I knit and crochet left handed. My mother taught me and she was right handed. I sat in front of her and watched her and learned that way.

I find few patterns that can't be done left handed. I also don't find patterns confusing, but maybe that's because I've been doing them for over 60 years.

If I had it to do over, I probably would learn right handed because it would be simpler, but at my age, it's too late.

I play banjo, guitar and mandolin and tell lefties all that time that both hands have to do something, so learn right handed so you can pick up someone else's instrument and play it. I play all instruments right handed. Go figure.


----------



## ElyseKnox (Sep 16, 2011)

I don't think anyone is suggesting that a an established left handed should change. The original question was about teaching beginners. Also, your experience is that of one group and there are others who are lefties who say they a glad they knit right-handed.

I think this subject is somewhat similar to the 'discussion' about knitting styles--continental or English. Some will post personal beliefs such as 'continental' is faster, implying it is automatically faster for everyone. Some post that they switched from English to continental and continental is so much 'better,' with at least an implied believe that it is a superior way for all knitters to knit.

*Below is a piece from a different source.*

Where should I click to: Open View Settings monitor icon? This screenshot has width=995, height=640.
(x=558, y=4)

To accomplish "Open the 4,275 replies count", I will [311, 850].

While each method has fans, no method is 'right' or 'superior' or 'better' for all knitters in all situations. If one has been taught to knit English style but not efficiently and then is taught continental efficiently of course it will be better. But then, they might have also been taught to improve the efficiency of English style knitting and enjoyed a very similar response.

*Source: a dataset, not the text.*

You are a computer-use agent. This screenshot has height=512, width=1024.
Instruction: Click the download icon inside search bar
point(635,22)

Three things to keep in mind:

The fastest knitter in the world knits English

Think of all the videos you see on how to 'purl.' They are ALL about purling continental style--something that evidently gives problems to many or there would not be so many of them.

English style purls are worked exactly the same way as knits and are generally no problem at all so that is an general advantage for English style knitters.



SKRUGER said:


> I think all the answers so far are wrong! First of all, if you knit left handed & follow the pattern directions it all comes out correctly. There are very FEW instances where a lefty needs to change things. Second, I suggest the lefties look up Bill Souza who shows how to do all knitting left handed. If you think I don't know what I m saying, I suggest you look at all the things I've made LEFT HANDED & posted here on KP.
> I suggest that all those righties who think it is easy to switch try knitting left handed!!!


----------



## barbarafletcher (Apr 2, 2012)

Hahaha. LOL 
In the uk we have had the budget today! The plans the govt say they will do for us ..ha. .. And I live in Berkshire..so I thought a lefty group was starting in our county! 
I was thinking politically..
No bias either party.....


----------



## tatsfieldknitter (Jul 20, 2011)

barbarafletcher said:


> Hahaha. LOL
> In the uk we have had the budget today! The plans the govt say they will do for us ..ha. .. And I live in Berkshire..so I thought a lefty group was starting in our county!
> I was thinking politically..
> No bias either party.....


I wonder if we will still be able to afford yarn by the time osborne's finished!
Any idea what the reference to Berkshires is all about?


----------



## immunurse (May 2, 2011)

tatsfieldknitter said:


> I wonder if we will still be able to afford yarn by the time osborne's finished!
> Any idea what the reference to Berkshires is all about?


I'm a bit puzzled too. I thought the Berkshires in the US are mountains in Massachusetts, but the originator of this topic is located in NY.

Now someone please explain the reference to "osborne's getting finished."


----------



## tatsfieldknitter (Jul 20, 2011)

Osborne, our dear Chancellor of the Exchequer is delivering his budget speech today. As usual I expect the poor will get poorer and the rich much richer. That's how they like it - maintain the status quo by all means possible! 
Now someone please explain the Berkshires!


----------



## jinx (Feb 12, 2011)

Berkshires is a town in New York.


----------



## barbarafletcher (Apr 2, 2012)

Osbourne is the chancellor of the exchequer, the budget gives to the rich and takes from the poor!! In the uk...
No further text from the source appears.